On the parabola y=x^2, how do I find the center of curvature at the point (1,1)?
From Wolfram Alpha, I know that the answer is (-4,7/2) but I can't figure out how to calculate that. I have calculated the curvature and radius (Curvature: 2/(5sqrt(5)), Radius: (5sqrt(5))/2) using the partial derivatives and the formula for K, but I can't figure out how to calculate the center of curvature.
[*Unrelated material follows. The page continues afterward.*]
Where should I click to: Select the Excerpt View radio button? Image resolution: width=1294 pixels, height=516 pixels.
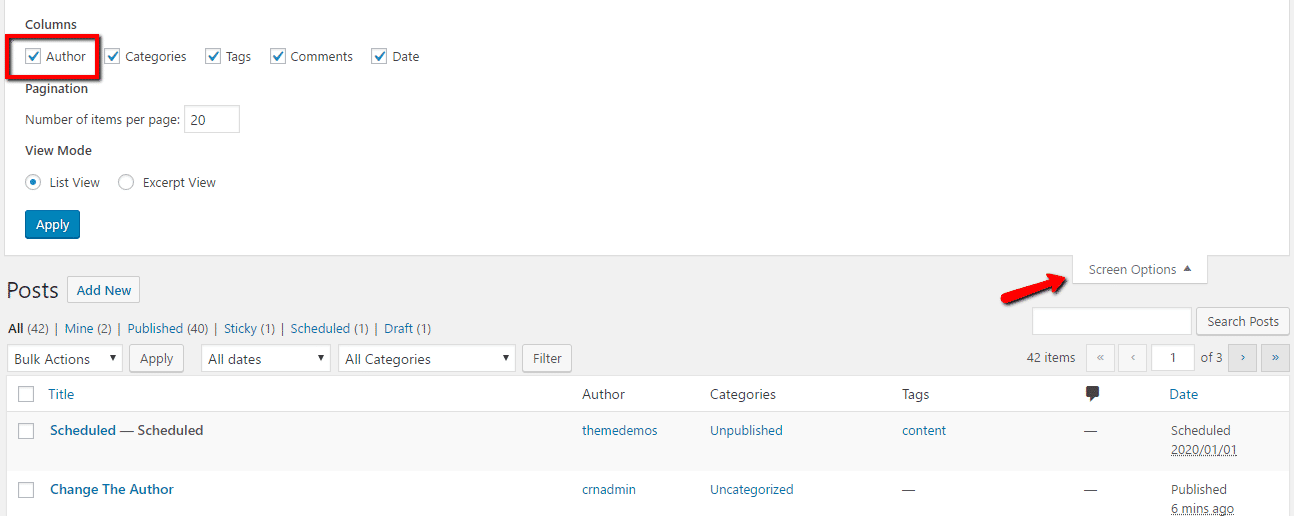(126, 183)
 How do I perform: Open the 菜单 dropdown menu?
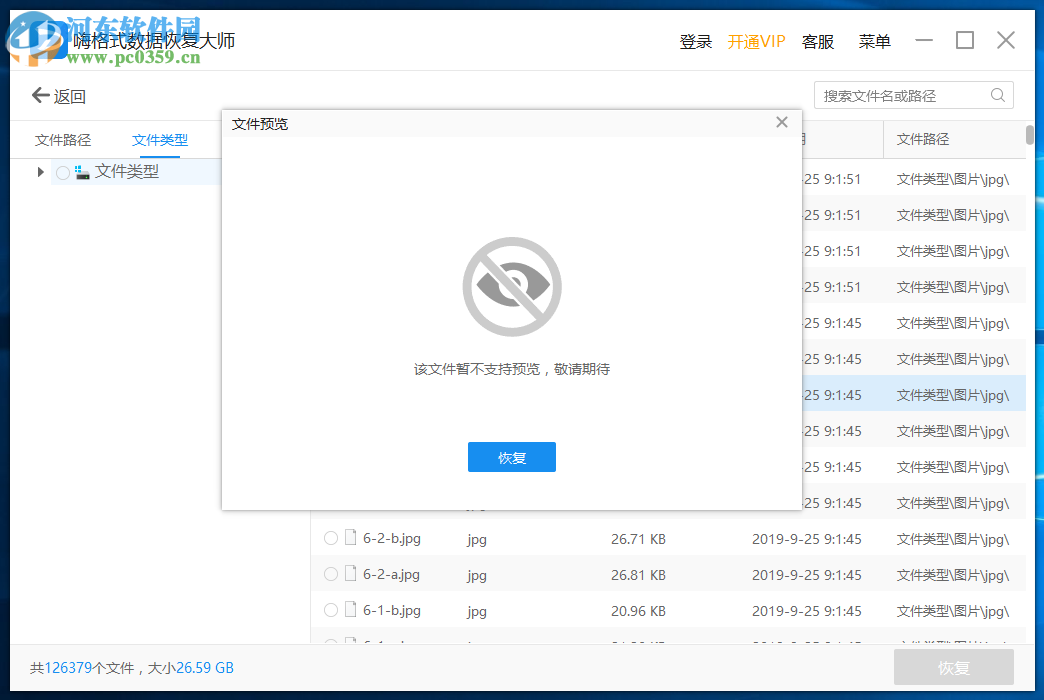874,41
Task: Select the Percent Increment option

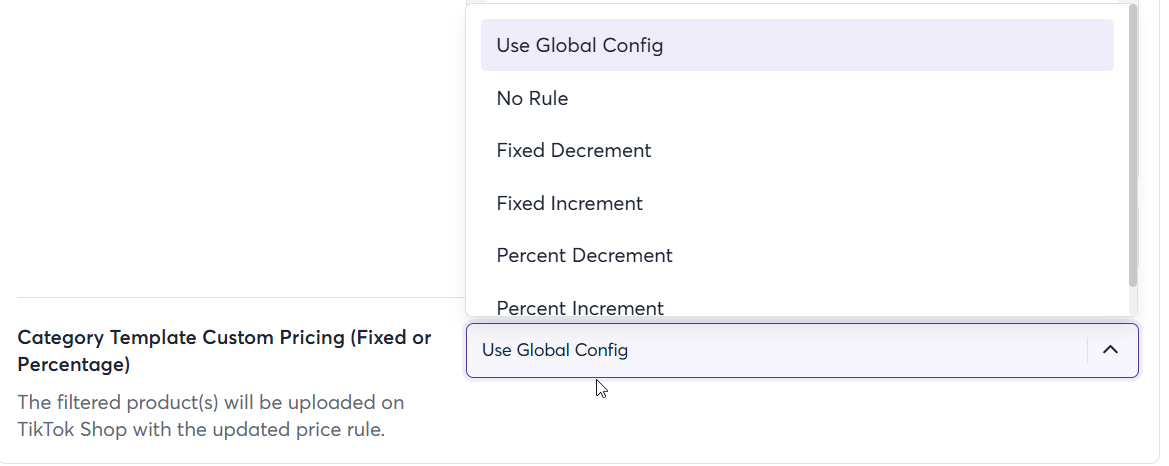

My textbook doesn't really help because its examples are pretty much just adding the radius to the origin, which clearly won't work in this case.
2 Answers
- BrianLv 78 years agoFavorite Answer
First we need to find the curvature k = l(y'')l / (1 + (y')^2)^(3/2).
With y = x^2 we have y' = 2x and y '' = 2. So k = 2 / (1 + 4*x^2)^(3/2).
At the point (1,1) we then have k = 2 / 5^(3/2) and thus the radius of curvature
rho = (1/2)*5^(3/2).
Next, we need to find the unit normal vector to the curve at (1,1).
Since the curve can be parameterized as x = t, y = t^2 we have position vector
<t, t^2> and velocity vector <1, 2t>. So the unit tangent vector is
T(t) = <1, 2t> / sqrt(1 + 4*t^2), which at t = 1 is <(1/sqrt(5)), (2/sqrt(5))>.
The unit normal vector will then be N = <(-2/sqrt(5)), (1/sqrt(5))>, as this
makes the dot product N o T = 0 and orients N upward, reflecting the fact that
y = x^2 is concave upward.
The position vector of the center of curvature is then
<1,1> + rho*T = <1,1> + (1/2)*5*sqrt(5)*<(-2/sqrt(5)), (1/sqrt(5))> =
<1,1> + <-5, (5/2)> = <-4, (7/2)>.
So the center of curvature is (-4, (7/2)), and the equation of the osculating circle is
(x + 4)^2 + (y - (7/2))^2 = (rho)^2 = 125/4.
- Let'squestionLv 78 years ago
Radius of curvature at any point, R(x) = [{(1+y'²)^(3/2)}/(|y''| )}
y'(x) = 2x and y''(x) = 2 or
y'(1) = 2 y''(1) = 2 or
R(1) = [{(1+2²)^(3/2)}/(2 )} = (1/2)*5√5 = 2.5*√5
Slope of normal at (1, 1) = -(1/2)
Equation to normal
(y-1) = (-1/2)*(x-1)
If (h,k) is the center, then we have
(k-1)/(h-1) = -1/2 or 2k - 2 = -h+1 or h= 3-2k ---------------------- (1)
also
(k-1)² + (h-1)² = {R(1)}² = (2.5²)*5 or
h² + k² + 2 -2h -2k = 7.8125, substituting from (1) we ge
9+4k² -12k +2+ k² -2(3-2k) -2k = 31.25 or
5k²-10k - 35.25 = 0 or
k² -2k - 7.05 = 0
Only positive value of k will be considered as we know the center lies in 1st or second quadrant only.